The team of experts now plan to produce analysis for other countries across the world in an attempt to further understand of how climate change is likely to affect the risk of flooding globally.
Co-author Dr Oliver Wing, also of the University of Bristol, said: ‘This study, which harnesses new data and the very latest modelling techniques… has given a new level of insight into the impact of climate change on flooding in future.
‘The modelling provides clear evidence that flood risk needs to be a bigger international priority and that current governance doesn’t go far enough.
‘While the majority of the nation’s future flood risk already exists today, it is strongly in the UK’s interest to exercise leadership in global carbon emission reduction efforts, both by example and as part of global diplomatic initiatives.’
The study has been published in the journal Natural Hazards and Earth System Science.
GLACIERS AND ICE SHEETS MELTING WOULD HAVE A ‘DRAMATIC IMPACT’ ON GLOBAL SEA LEVELS
Global sea levels could rise as much as 10ft (3 metres) if the Thwaites Glacier in West Antarctica collapses.
Sea level rises threaten cities from Shanghai to London, to low-lying swathes of Florida or Bangladesh, and to entire nations such as the Maldives.
In the UK, for instance, a rise of 6.7ft (2 metres) or more may cause areas such as Hull, Peterborough, Portsmouth and parts of east London and the Thames Estuary at risk of becoming submerged.
The collapse of the glacier, which could begin with decades, could also submerge major cities such as New York and Sydney.
Parts of New Orleans, Houston and Miami in the south on the US would also be particularly hard hit.
A 2014 study looked by the union of concerned scientists looked at 52 sea level indicators in communities across the US.
It found tidal flooding will dramatically increase in many East and Gulf Coast locations, based on a conservative estimate of predicted sea level increases based on current data.
The results showed that most of these communities will experience a steep increase in the number and severity of tidal flooding events over the coming decades.

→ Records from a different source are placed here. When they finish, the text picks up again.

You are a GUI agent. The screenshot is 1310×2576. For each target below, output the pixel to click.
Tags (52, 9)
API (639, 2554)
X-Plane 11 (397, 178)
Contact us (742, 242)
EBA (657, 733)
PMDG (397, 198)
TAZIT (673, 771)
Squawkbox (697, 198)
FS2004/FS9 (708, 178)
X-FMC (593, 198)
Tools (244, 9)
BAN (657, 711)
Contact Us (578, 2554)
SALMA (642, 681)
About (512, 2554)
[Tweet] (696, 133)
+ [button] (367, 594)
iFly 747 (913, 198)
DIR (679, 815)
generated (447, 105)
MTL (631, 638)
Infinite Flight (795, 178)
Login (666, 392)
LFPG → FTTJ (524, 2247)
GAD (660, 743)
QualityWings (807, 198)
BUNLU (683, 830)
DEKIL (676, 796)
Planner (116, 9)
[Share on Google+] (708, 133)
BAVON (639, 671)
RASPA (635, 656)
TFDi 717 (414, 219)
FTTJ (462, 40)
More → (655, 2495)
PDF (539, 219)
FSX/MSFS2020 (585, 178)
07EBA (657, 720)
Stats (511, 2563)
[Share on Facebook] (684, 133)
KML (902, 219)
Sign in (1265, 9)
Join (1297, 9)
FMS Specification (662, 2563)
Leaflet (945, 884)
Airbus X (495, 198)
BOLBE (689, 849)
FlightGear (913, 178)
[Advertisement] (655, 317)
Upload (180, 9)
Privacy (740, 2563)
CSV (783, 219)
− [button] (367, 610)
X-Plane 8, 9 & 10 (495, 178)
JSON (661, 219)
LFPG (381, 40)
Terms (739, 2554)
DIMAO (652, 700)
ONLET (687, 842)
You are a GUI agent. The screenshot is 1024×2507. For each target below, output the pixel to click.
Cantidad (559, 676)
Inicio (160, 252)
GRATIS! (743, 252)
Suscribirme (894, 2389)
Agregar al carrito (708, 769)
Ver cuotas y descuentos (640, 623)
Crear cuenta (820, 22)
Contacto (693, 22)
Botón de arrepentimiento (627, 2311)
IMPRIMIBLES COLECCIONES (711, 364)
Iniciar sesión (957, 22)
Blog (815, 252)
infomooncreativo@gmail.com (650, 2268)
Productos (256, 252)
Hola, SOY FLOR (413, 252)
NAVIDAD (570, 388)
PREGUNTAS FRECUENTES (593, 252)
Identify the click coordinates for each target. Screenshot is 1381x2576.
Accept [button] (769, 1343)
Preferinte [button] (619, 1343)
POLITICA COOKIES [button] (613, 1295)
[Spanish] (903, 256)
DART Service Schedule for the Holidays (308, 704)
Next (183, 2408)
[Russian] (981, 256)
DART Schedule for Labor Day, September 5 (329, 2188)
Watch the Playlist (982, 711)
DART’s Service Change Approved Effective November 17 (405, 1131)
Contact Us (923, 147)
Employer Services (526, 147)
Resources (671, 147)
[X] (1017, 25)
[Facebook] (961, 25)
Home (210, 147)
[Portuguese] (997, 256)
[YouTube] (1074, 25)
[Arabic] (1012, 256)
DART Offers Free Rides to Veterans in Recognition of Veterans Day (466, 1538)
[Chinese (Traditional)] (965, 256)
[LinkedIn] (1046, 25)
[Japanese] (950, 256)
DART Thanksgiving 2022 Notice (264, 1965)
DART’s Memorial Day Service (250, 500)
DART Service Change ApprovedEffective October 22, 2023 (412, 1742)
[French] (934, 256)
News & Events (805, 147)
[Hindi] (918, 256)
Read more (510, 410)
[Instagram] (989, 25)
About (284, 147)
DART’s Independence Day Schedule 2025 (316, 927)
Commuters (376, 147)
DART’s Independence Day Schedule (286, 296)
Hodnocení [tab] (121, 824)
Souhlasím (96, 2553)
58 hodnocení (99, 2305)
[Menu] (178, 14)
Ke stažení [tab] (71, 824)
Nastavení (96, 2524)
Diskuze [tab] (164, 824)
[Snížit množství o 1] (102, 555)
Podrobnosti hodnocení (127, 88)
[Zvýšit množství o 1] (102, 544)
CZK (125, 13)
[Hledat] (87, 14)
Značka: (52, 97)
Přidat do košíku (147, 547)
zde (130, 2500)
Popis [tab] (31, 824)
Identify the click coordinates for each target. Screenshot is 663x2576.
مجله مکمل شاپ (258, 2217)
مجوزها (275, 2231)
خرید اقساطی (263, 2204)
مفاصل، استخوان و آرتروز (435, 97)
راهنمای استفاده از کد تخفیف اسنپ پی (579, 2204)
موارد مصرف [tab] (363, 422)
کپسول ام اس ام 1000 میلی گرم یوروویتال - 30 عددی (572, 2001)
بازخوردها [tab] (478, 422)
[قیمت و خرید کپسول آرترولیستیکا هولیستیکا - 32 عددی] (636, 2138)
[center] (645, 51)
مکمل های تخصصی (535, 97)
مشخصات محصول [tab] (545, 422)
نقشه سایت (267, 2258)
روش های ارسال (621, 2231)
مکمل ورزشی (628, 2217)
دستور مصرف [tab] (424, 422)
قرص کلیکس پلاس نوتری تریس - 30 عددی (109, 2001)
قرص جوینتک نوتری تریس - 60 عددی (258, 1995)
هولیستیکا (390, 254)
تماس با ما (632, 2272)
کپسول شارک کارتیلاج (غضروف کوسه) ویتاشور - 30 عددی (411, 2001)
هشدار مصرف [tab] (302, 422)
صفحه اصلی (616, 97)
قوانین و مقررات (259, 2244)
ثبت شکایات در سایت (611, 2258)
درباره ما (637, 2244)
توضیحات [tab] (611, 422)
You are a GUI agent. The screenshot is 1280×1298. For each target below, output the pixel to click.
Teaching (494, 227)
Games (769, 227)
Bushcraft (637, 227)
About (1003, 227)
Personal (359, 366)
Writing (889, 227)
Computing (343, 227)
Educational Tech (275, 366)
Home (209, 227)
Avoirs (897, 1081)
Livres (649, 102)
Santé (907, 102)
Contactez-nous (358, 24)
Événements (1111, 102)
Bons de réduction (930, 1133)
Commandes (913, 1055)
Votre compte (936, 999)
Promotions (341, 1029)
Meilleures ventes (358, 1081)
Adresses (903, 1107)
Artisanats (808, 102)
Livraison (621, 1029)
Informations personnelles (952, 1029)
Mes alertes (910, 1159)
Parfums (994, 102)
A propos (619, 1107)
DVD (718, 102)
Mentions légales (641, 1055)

By 2030, more than half of the 52 communities studied are projected to experience, on average, at least 24 tidal floods per year in exposed areas, assuming moderate sea level rise projections. Twenty of these communities could see a tripling or more in tidal flooding events.
The mid-Atlantic coast is expected to see some of the greatest increases in flood frequency. Places such as Annapolis, Maryland and Washington, DC can expect more than 150 tidal floods a year, and several locations in New Jersey could see 80 tidal floods or more.
In the UK, a two metre (6.5 ft) rise by 2040 would see large parts of Kent almost completely submerged, according to the results of a paper published in Proceedings of the National Academy of Science in November 2016.
Areas on the south coast like Portsmouth, as well as Cambridge and Peterborough would also be heavily affected.
Cities and towns around the Humber estuary, such as Hull, Scunthorpe and Grimsby would also experience intense flooding.